▶ **Task description**
Scan the lines below; pull out those with "agent".

▶ **Record set**
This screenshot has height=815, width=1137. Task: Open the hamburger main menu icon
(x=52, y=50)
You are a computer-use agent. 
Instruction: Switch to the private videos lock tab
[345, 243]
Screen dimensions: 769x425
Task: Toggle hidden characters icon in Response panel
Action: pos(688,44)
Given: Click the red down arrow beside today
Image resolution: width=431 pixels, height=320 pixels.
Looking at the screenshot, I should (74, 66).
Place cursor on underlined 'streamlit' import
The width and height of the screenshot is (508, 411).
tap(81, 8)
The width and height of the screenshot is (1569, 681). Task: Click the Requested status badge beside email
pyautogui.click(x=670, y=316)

...

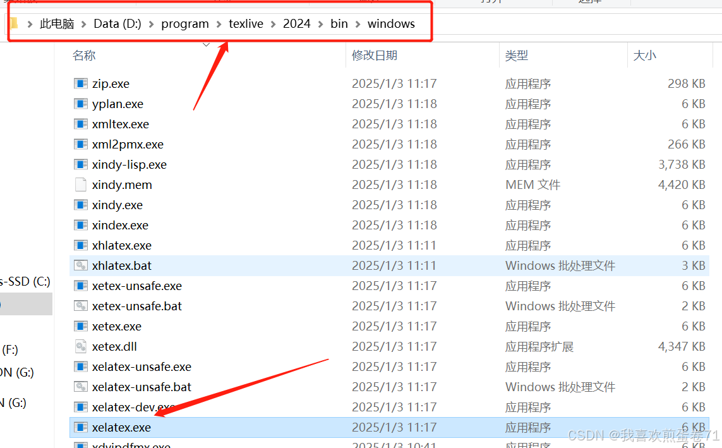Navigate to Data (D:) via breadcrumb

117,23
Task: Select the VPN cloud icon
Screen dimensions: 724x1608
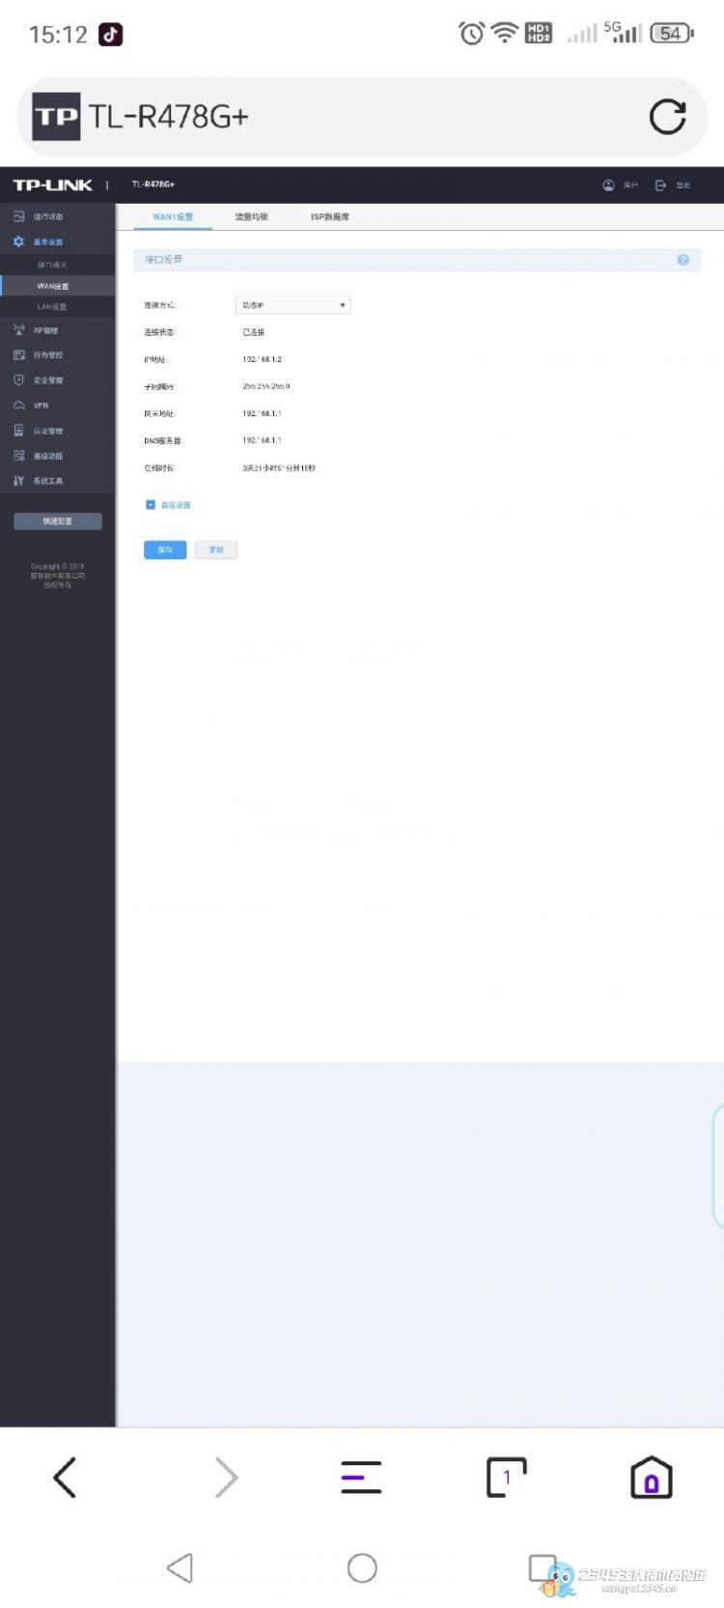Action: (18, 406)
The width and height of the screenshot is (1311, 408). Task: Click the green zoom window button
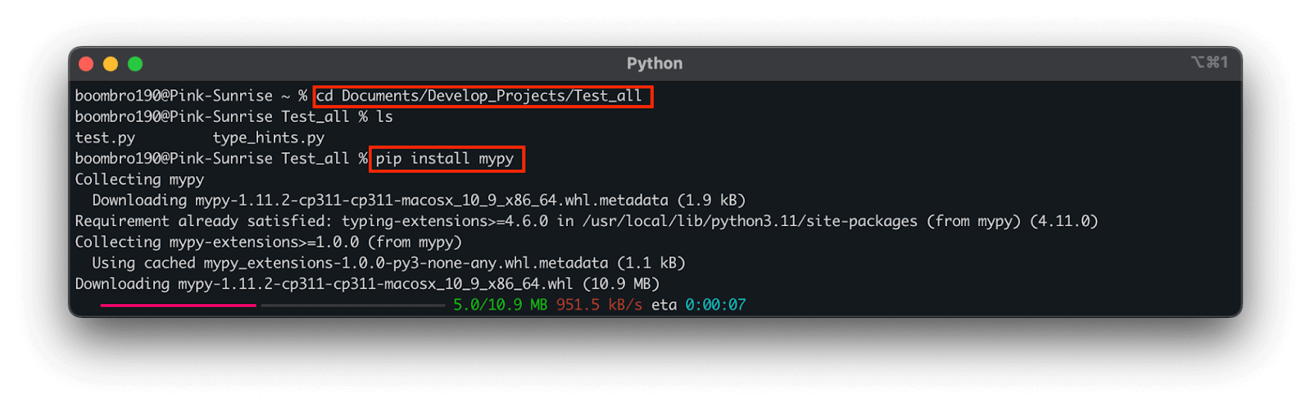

==

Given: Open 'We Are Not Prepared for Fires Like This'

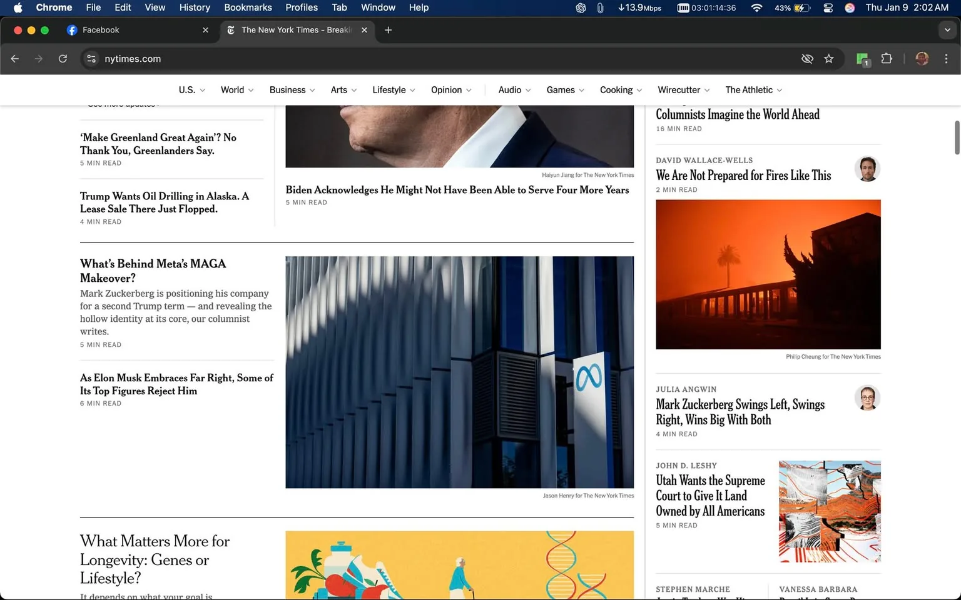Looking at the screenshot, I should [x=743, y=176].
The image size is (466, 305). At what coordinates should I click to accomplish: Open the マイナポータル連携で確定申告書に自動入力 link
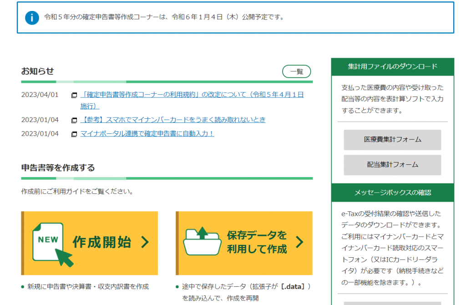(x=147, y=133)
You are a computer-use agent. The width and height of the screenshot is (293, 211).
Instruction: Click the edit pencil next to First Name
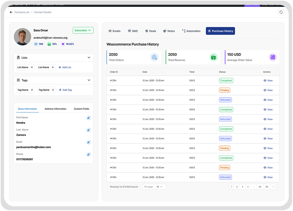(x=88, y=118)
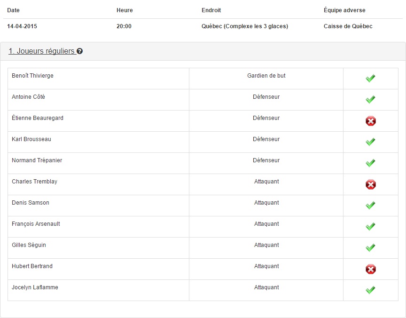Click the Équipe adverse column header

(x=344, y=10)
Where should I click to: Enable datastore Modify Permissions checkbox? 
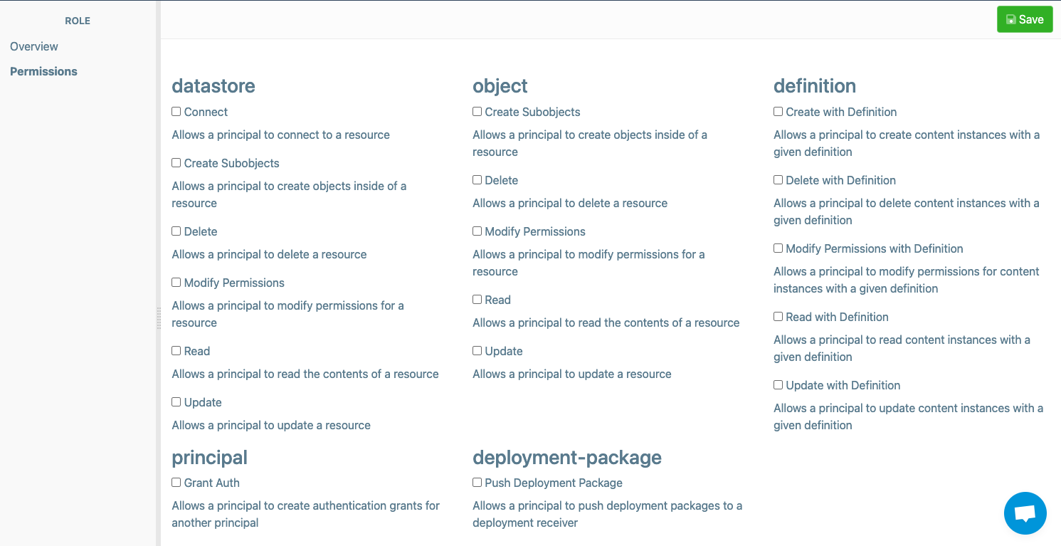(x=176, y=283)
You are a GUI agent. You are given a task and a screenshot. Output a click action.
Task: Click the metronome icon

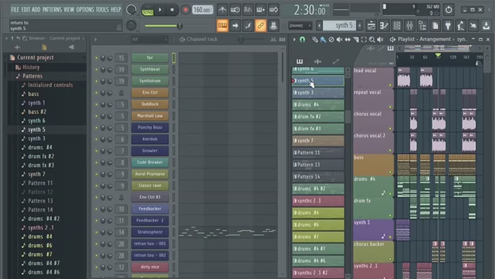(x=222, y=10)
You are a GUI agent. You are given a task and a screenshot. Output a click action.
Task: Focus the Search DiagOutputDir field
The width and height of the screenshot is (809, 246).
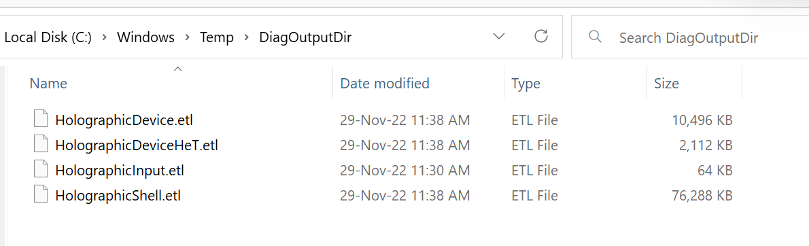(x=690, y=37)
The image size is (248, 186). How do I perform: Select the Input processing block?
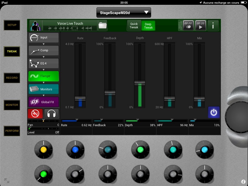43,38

▶ **Response box**
You are a computer-use agent. 
You are a computer-use agent. The width and height of the screenshot is (293, 211).
You are a GUI agent. You are given a task and a screenshot. Output a click action.
You are a GUI agent. You are given a task and a screenshot. Output a click action.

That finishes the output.